The Burnt House Museum

About this place

In the heart of the Jewish Quarter in Jerusalem's Old City is the Burnt House Museum. Almost 2,000 years ago the house was owned by the wealthy Katros family. Towards the end of the Great Revolt the house, together with most of Jerusalem, was destroyed and burnt to the ground by the Romans. Today the archaeological remains of this ancient family home give us insight into home life in the ancient city and the events leading to the destruction of the Second Temple.

History of the Burnt House

The Katros home stood in the Upper City (today's Jewish Quarter) and looked out across a valley (today's Western Wall Plaza) to Temple Mount. The Lower City was built on the steep slopes surrounding the Upper City and was inhabited by poorer residents. In 66AD, the Great Revolt erupted in the Holy Land when Jews rebelled against the ruling Romans in protest of appropriation of land, mistreatment, and exorbitant taxation. In early 70AD Jerusalem was held under siege for seven months. The Romans first destroyed the Temple and Lower City while the Upper City was harder to reach and held out for another month. Inhabitants that had survived the siege were either killed or taken captive while the city burnt. 

Discovery of the Burnt House

The Burnt House was found while archaeologists were clearing part of the Jewish Quarter in the 1970s. Archeologists found stone walls burnt black from soot; fire-charred wooden rafters and everything covered in ash. Among the findings were artifacts confirming that the residents of the house were a well-off priestly family. There was a ritual bath (mikvah) where priests could carry out purification rituals before going to the Temple.
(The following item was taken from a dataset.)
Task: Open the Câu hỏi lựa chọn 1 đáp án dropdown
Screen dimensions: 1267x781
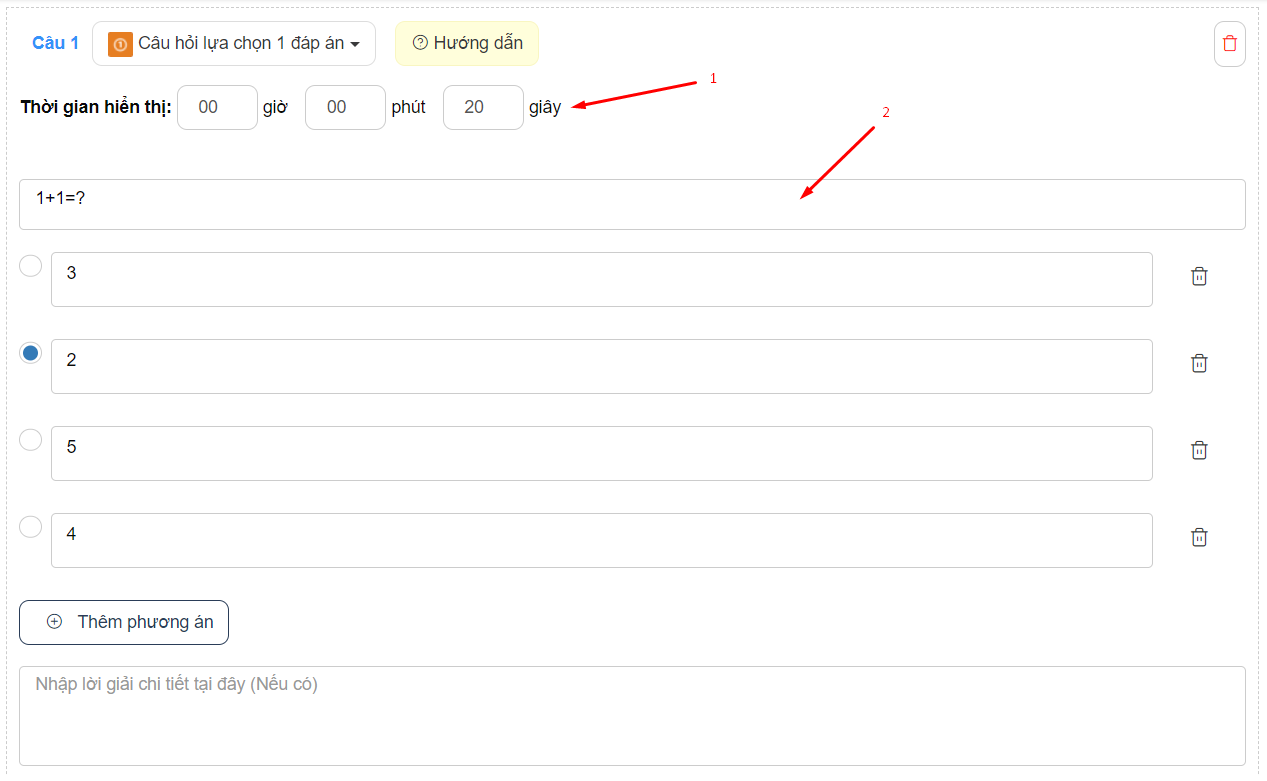Action: point(234,44)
Stone utensils were uncovered which would have been used by priestly families. Other findings in the Burnt House included stone vessels, kitchen utensils, dishes, tables, a grinding stone, Roman lamps, stone jars, and coins issued in 67-69AD. Archaeologists discovered the human remains of a woman buried according to Jewish tradition and a Roman spear which may have been used in the conflict.

The Katros Family Home

The Burnt House would have been the Katros family's palatial home covering about 55m² including a courtyard, four rooms, a ritual bath, a kitchen, and a basement workshop. Archaeologists found a stone weight in the workshop engraved with the words "Sons of Katros." This led to the belief that it was the house of the Katros family mentioned in the Talmud as an aristocratic priestly family that abused its position of power. The Talmudic passage tells us that the Katros were High Priests, their sons the treasurers, and their son-in-laws the trustees (Talmud Bavil, Pasachim 57,I ).

The authenticity of the Burnt House

The Burnt House is one of the many authentic sites in Jerusalem. The inscription of the Katros family name on the stone weight found in the house connects it to the Talmud reference. The stone utensils indicate that the occupants were a priestly family abiding by the Jewish laws of purity to allow them to enter the Temple. The incredible amount of soot and ash in the excavated site as well as the burnt walls are a testament to the burning of the house. The fact that only coins predating 70AD were found confirms that this was one of the homes destroyed by the Romans in response to the Jewish uprising during the Great Revolt (66AD-70AD).

Visiting the Burnt House

Only the basement of the once palatial home survived the fire. Visitors to the Burnt House can see the excavated dwelling and a display of artifacts. A short audio presentation tells the story of the Great Revolt; recreates the day-to-day lives of the family and tells of the storming of the city and torching of the house in 70AD.